この番組ではじめて知ったことだが,津軽笛とは青森県の祭事に吹かれる笛で,弘前のねぶた,青森のねぶたというように,地域性があるとのこと,郷愁を誘う澄んだ音色は祭りの夜空にひびく情景を連想させる。
ぶん太さんのお話で興味深いものがいくつかあったが,師匠とのかかわりの逸話が印象的だった。
ぶん太さんは津軽笛の最高位を決めるコンクールで6回優勝しているが,師匠に「お前の笛は嫌いだ」と叱られたという。衝撃を受けたぶん太さんが気づいたことは,自分が天狗になっていていやらしい演奏をしているということだった。

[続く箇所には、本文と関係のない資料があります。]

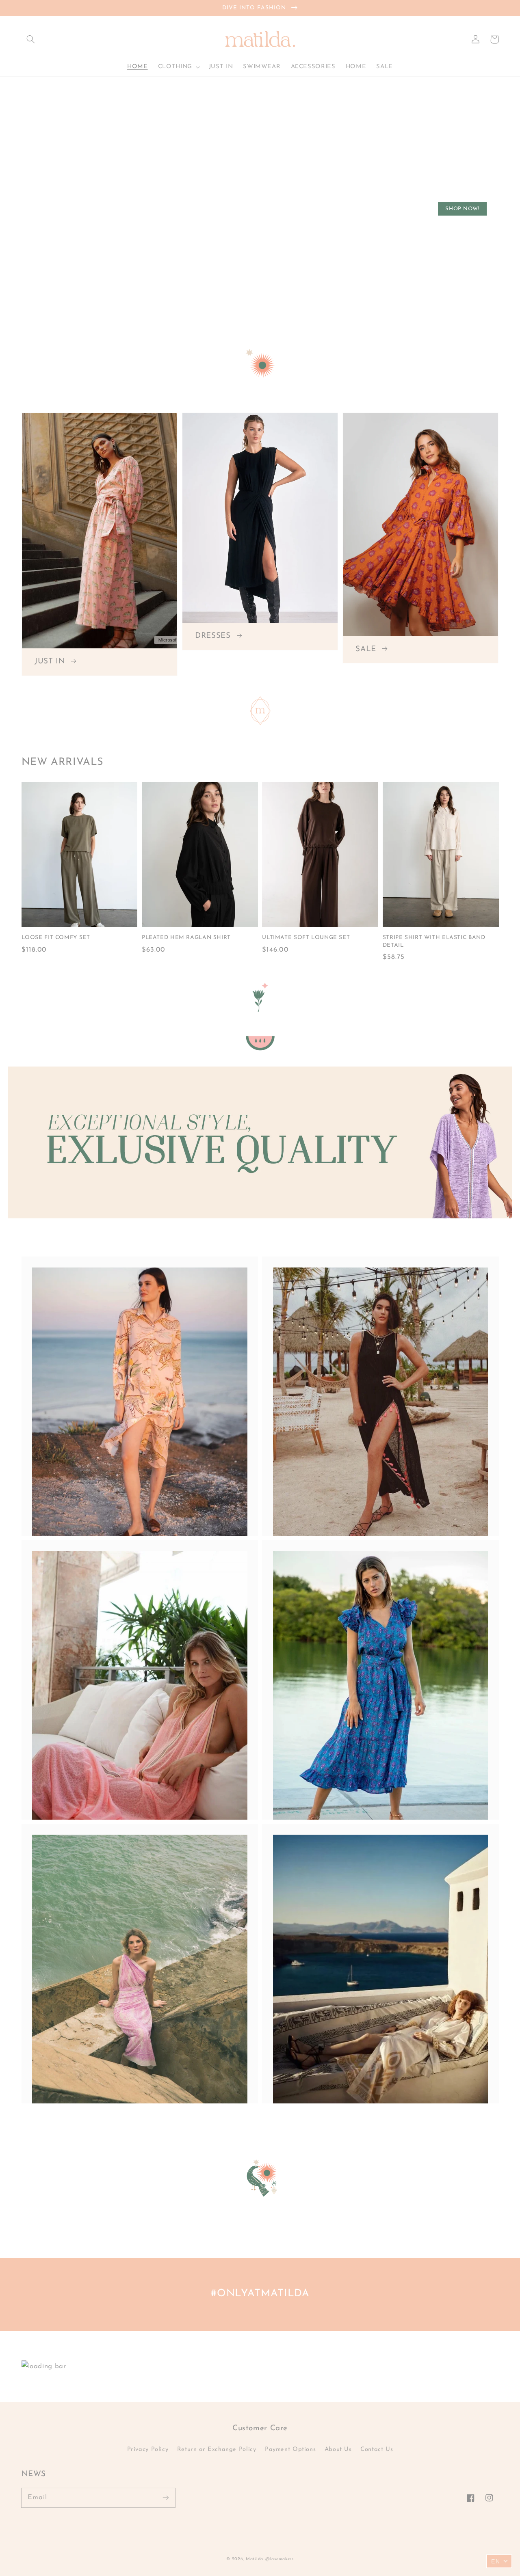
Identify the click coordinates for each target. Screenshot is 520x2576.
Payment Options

笛を止めようかと悩んだ末に得た結論は,自分の笛を通して岩木山や神々が奏でているという気持ちで吹くということだった。そして,この前後を通して変わったことは,「ありがとう」という回数が増えたことだったという。
番組のホステス大谷康子さんとのコラボ,『お山参詣登山囃子』では,ぶん太さんが大谷さんのヴァイオリンを誘い込み,大谷さんがそれに巧みに乗っていくという素晴らしい演奏だったが,これとは別にわたしが感激したのは,大谷さんの『リンゴ追分』だった。
わたしがもっとも敬愛する演歌歌手の一人,美空ひばりが歌うこの曲は,元々好きだったのだが,コカリナのアンサンブルにつけた,ウッドブロックとスレイベルによるわたしのパーカッションが割と好評で,一層思い入れのある曲になっている。
大谷さんはひばりの歌唱をよほど聴きこんだのだろう。その歌声を見事にヴァイオリンの弦に乗せて,鳥肌が立つ演奏だった。
このビデオは永久保存にしよう。